Sorti de l'hôpital militaire Mohamed-Seghir Nakkache de Aïn Naadja, le corps du président du CNES a reposé hier quelques heures dans son domicile situé aux alentours de Bir Mourad Raïs. Son enterrement devait se faire à la prière du Dhor mais tous les officiels, gouvernement et responsables d'institutions étaient à la cérémonie organisée à l'hôtel El Aurassi en l'honneur des femmes à l'occasion de leur journée internationale. «Le vivant passe avant le mort», disent nos sages. L'enterrement a donc été retardé à la prière d'Al Assr. Couvert de l'emblème national, le cercueil de Mohamed-Seghir Babes a été sorti de la maison aux environs de l'heure d'Al Assr pour être amené à sa dernière demeure, le cimetière de Sidi Yahia.

Les cadres et experts du CNES étaient présents. L'image de son frère le pleurant à chaudes larmes a affecté tout le monde. Son autre frère, venu en catastrophe de l'étranger, sanglotait lui aussi jusqu'à ne plus pouvoir parler. Sa sœur en larmes semblait perdre ses repères, un repère?

Babes a été malade depuis de longs mois. Il avait subi une intervention chirurgicale très lourde et très délicate au niveau du cœur. En revenant de Annaba où il avait assisté aux travaux de la tripartite, le secrétaire général de l'UGTA avait été prévenu que le président du CNES avait sombré dans un profond coma. Bien que tout son entourage savait qu'il était gravement malade, sa disparition a fait très mal?
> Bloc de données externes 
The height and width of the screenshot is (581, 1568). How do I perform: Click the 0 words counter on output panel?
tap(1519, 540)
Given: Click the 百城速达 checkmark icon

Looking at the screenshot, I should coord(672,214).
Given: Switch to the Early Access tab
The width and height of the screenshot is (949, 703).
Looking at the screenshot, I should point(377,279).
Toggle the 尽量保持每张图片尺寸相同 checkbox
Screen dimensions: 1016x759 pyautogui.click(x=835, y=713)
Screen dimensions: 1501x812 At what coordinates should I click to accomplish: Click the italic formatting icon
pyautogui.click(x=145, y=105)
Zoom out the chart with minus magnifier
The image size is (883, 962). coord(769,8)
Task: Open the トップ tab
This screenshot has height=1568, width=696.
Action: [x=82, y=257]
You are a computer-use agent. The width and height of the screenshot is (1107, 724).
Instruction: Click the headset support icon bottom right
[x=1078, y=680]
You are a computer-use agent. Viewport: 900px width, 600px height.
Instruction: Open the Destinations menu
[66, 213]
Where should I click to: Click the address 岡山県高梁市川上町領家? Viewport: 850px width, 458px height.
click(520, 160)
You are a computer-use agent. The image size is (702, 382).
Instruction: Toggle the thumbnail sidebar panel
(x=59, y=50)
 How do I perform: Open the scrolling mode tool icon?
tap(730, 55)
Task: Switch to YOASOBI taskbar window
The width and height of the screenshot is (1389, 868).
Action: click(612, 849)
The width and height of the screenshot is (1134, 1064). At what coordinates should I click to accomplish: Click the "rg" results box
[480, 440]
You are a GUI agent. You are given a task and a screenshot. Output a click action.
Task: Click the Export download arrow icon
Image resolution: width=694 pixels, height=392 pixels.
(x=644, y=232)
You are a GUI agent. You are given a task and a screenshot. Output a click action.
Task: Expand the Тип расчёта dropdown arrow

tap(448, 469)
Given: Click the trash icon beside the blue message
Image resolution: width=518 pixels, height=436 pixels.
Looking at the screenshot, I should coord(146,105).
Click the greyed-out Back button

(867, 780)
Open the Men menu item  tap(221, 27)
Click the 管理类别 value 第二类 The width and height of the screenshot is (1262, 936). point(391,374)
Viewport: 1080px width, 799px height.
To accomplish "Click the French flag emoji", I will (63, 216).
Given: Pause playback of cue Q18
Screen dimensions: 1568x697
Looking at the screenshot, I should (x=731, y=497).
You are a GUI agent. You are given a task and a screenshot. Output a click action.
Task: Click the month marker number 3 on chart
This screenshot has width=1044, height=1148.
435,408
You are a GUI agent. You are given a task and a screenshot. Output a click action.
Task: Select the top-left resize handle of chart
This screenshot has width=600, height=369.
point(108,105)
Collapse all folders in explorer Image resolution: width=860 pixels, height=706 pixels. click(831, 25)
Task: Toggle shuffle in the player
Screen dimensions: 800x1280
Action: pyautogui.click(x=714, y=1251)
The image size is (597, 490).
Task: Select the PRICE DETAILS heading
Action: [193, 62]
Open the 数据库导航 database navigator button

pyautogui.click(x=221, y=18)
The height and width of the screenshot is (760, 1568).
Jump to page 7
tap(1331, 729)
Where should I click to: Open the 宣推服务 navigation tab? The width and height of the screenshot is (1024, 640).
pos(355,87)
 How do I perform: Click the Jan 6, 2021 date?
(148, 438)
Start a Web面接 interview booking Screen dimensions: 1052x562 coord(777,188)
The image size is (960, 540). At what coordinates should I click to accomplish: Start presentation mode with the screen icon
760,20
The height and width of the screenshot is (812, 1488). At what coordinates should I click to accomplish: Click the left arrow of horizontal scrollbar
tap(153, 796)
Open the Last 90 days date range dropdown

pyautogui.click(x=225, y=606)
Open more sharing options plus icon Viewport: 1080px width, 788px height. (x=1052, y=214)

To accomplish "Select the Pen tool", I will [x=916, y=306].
Nommé par le chef de l'Etat en 2005 président du CNES, Mohamed-Seghir Babes avait lancé plusieurs réflexions sur la situation économique et sociale du pays.

«Intellectuel racé et modeste»

La toute dernière, il l'avait entamée en 2014 sur saisine du gouvernement. Il s'agit du nouveau modèle économique de croissance exigé par l'installation de la crise financière après la chute drastique des cours du pétrole. En 2010, il avait mis le CNES sur une trajectoire bien moderne, une réflexion sur «l'économie fondée sur la connaissance». Le défunt avait un lexique assez complexe que beaucoup n'en saisissaient pas le sens. Il faisait dans un néologisme qui parfois mettait mal à l'aise son assistance. Mais il en construisait des problématiques d'ordre primordial pour la relance de l'économie du pays. Ses cadres et experts témoignent de l'importance du travail engagé. «Il a été un intellectuel racé et modeste», disent-ils de lui. «Un brave homme !», dit de lui Mohamed Bahloul, universitaire et directeur de l'institut national des ressources humaines d'Oran.

Babes avait planché avec ses équipes sur la diversification de l'économie nationale avant de déterminer les grands agrégats du nouveau modèle économique de croissance. L'on rappelle qu'il avait organisé en septembre 2015 à la résidence d'Etat El Mithak, une rencontre entre le gouvernement et des experts nationaux de grande renommée. Ces derniers avaient contredit toutes les politiques et approches du gouvernement. Ils avaient mis à nu de terribles dysfonctionnements dans la sphère économique et en matière de gouvernance.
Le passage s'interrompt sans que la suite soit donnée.